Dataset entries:
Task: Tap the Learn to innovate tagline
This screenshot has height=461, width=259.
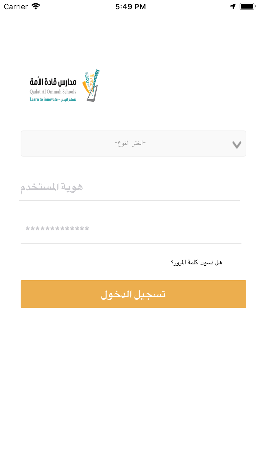Action: [53, 100]
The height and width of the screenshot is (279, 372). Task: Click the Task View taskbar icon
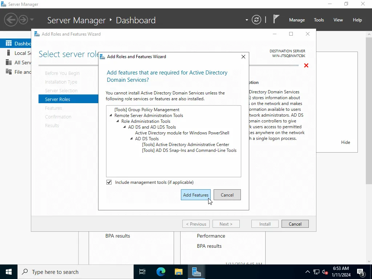pos(142,272)
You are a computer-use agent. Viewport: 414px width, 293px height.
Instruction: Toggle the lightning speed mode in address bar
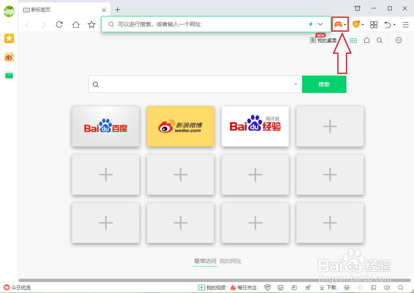(x=310, y=24)
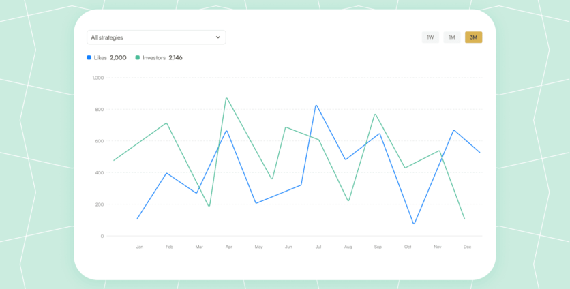The width and height of the screenshot is (570, 289).
Task: Toggle the Investors series legend label
Action: click(x=153, y=58)
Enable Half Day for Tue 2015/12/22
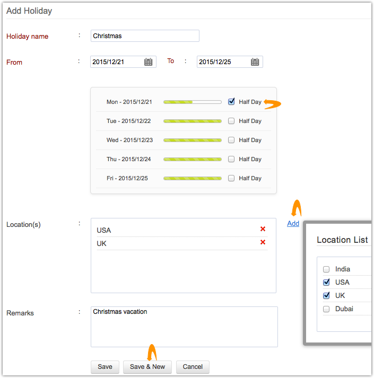Screen dimensions: 374x378 [231, 121]
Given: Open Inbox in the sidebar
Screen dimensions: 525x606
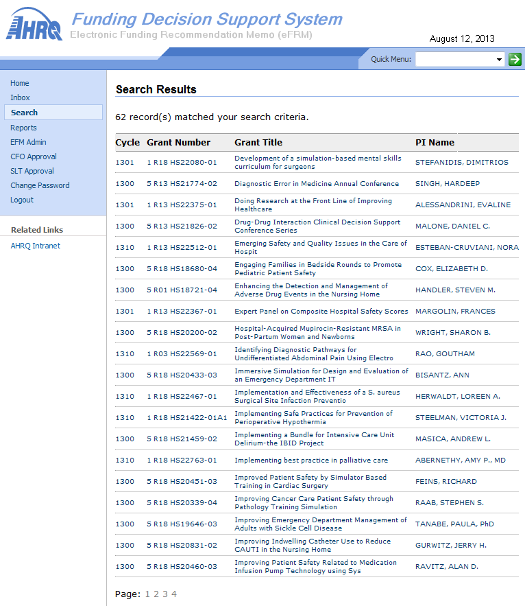Looking at the screenshot, I should [x=20, y=97].
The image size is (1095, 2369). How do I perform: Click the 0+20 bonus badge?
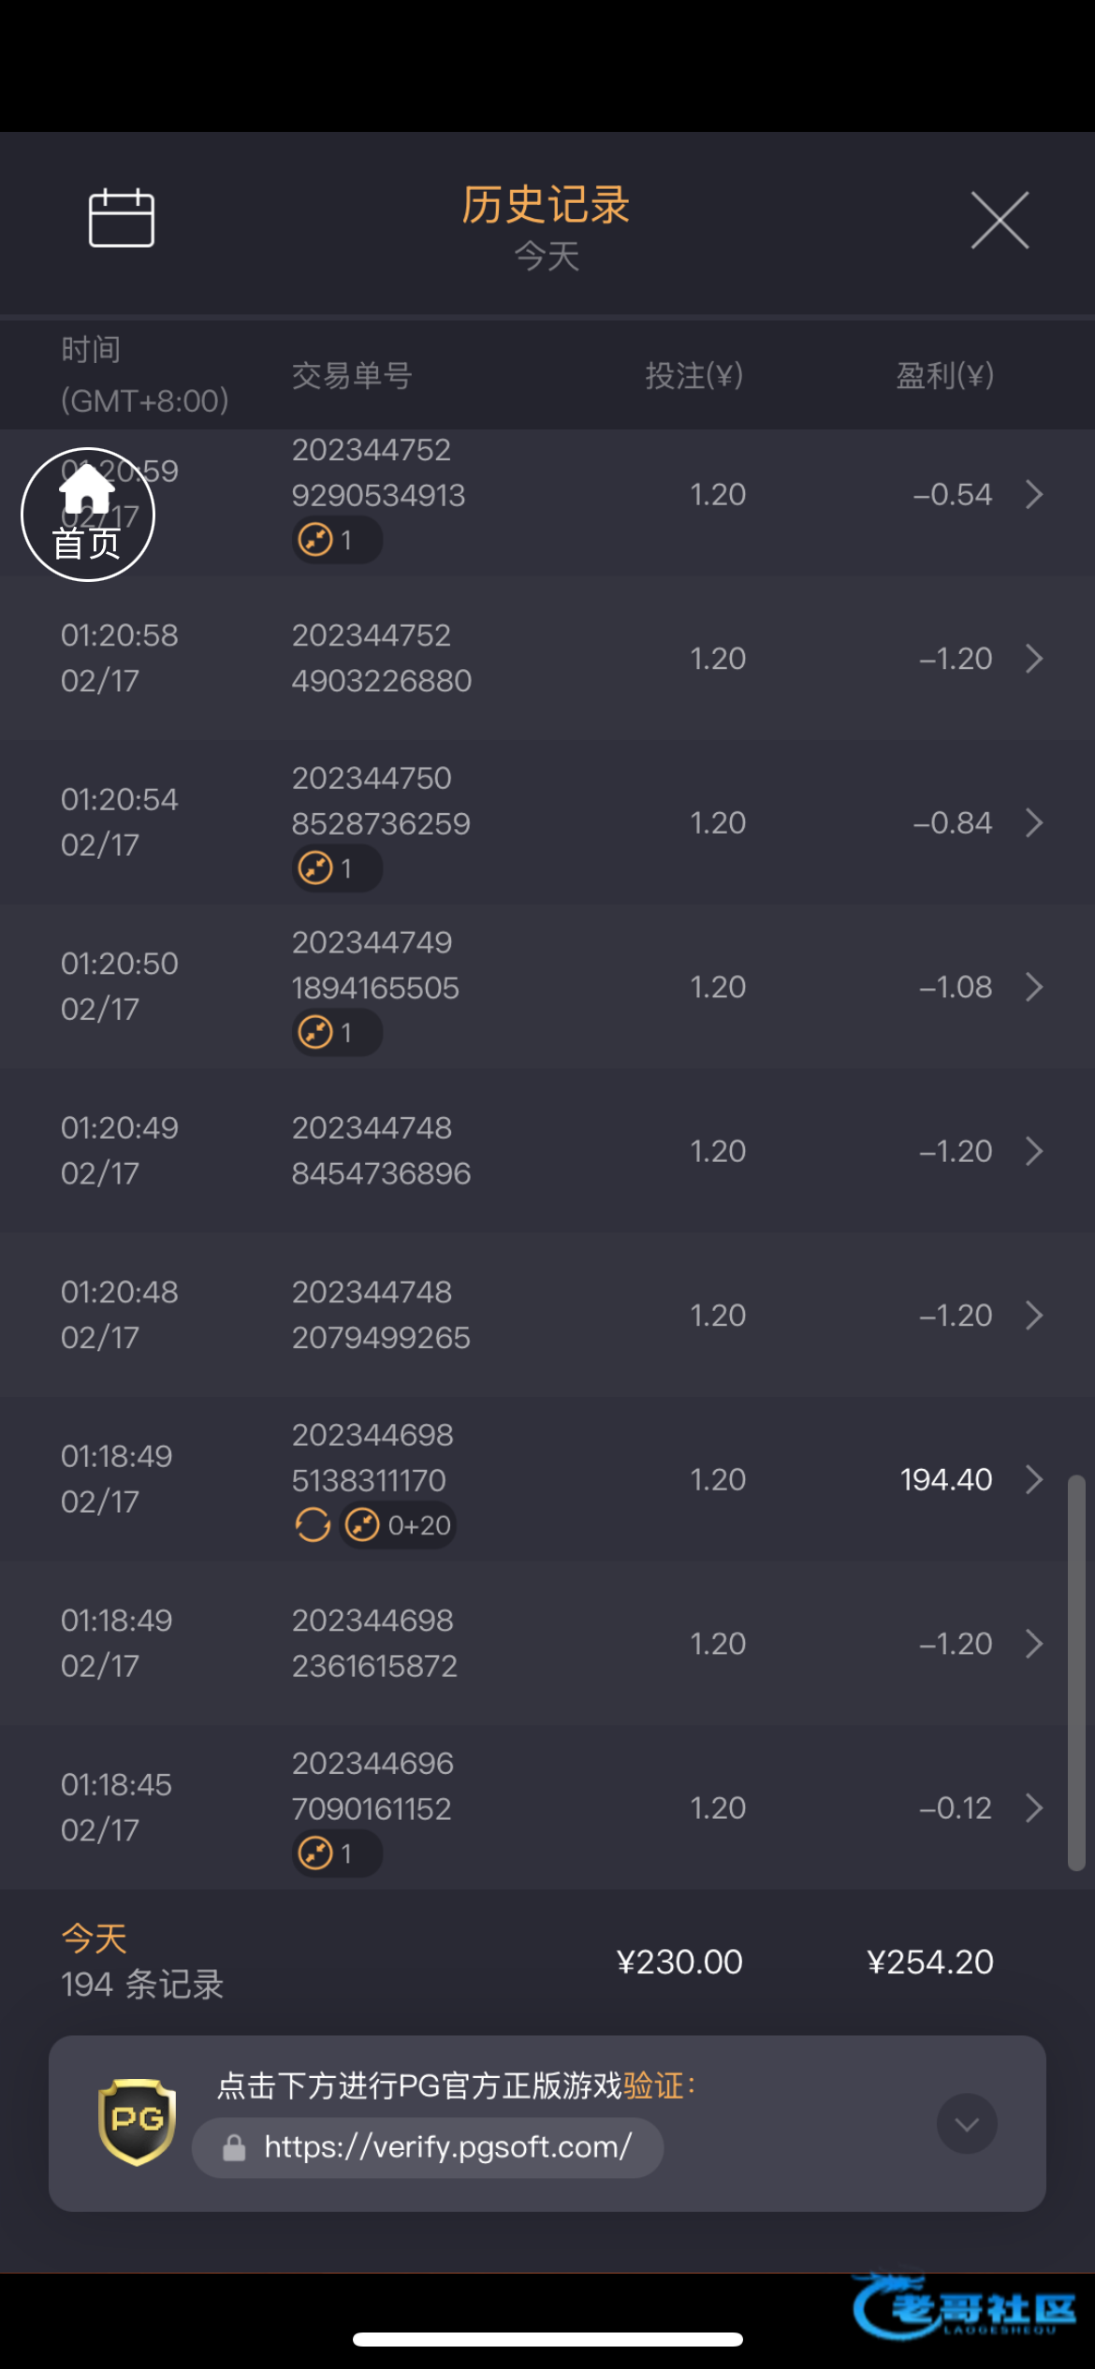399,1525
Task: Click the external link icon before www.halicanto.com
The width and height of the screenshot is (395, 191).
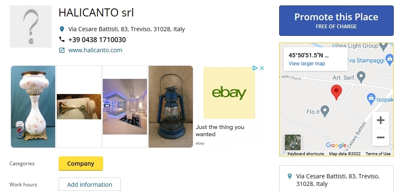Action: point(62,50)
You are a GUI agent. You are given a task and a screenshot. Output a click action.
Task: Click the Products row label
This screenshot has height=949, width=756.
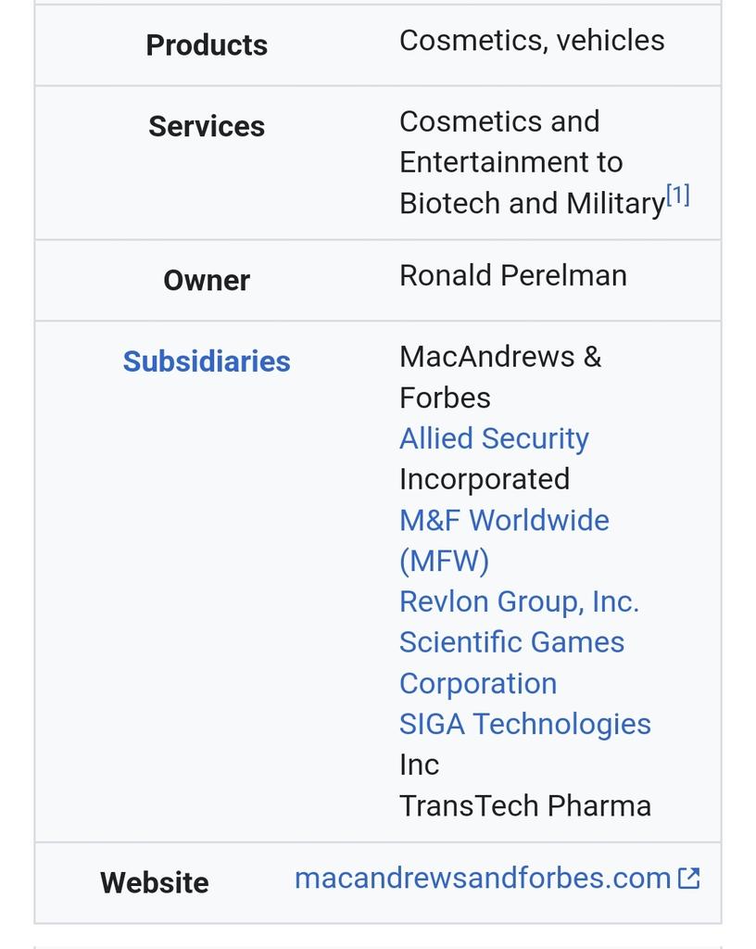pos(207,44)
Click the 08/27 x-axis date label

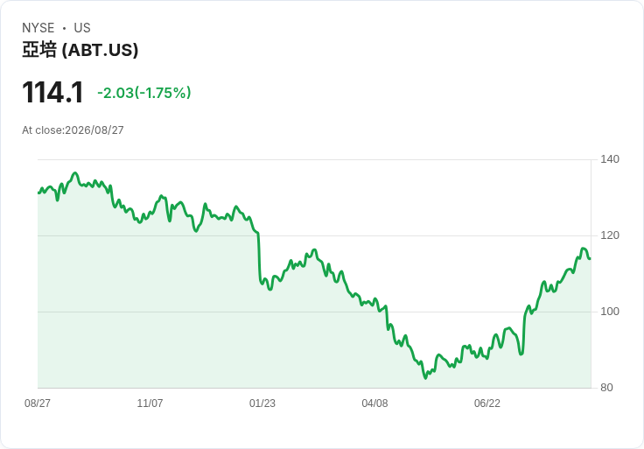38,403
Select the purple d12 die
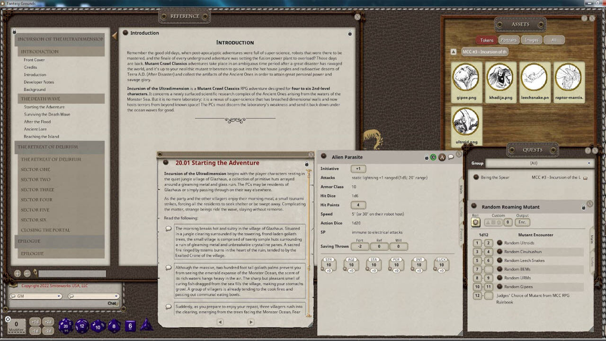 82,326
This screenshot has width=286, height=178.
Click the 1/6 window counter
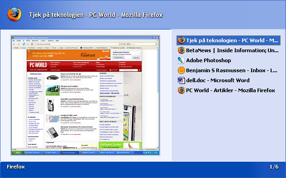point(274,167)
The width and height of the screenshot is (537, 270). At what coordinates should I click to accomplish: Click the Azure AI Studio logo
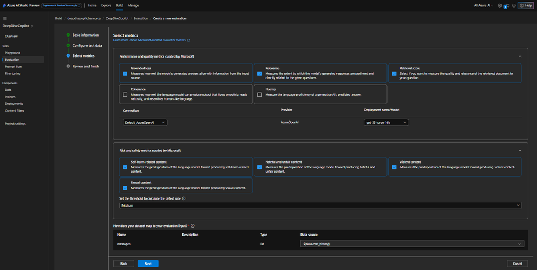tap(4, 5)
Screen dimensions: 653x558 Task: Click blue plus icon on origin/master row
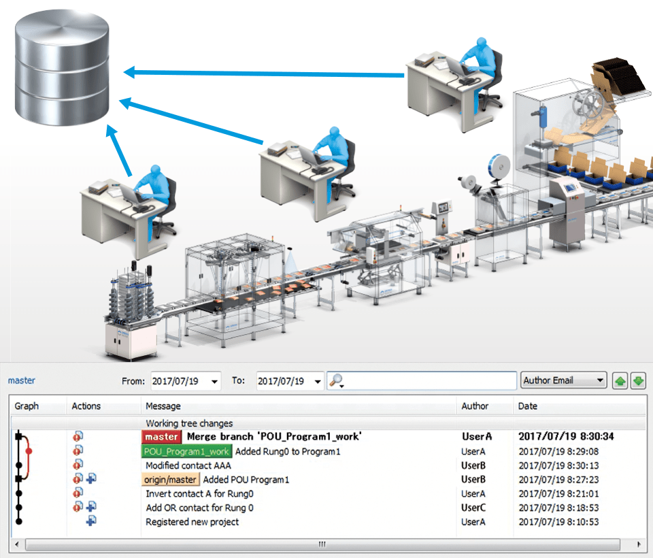91,479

## [Work required]
Among the entries, how many lines carry "agent"? Reply with a number and nothing else.

## [Written solution]
2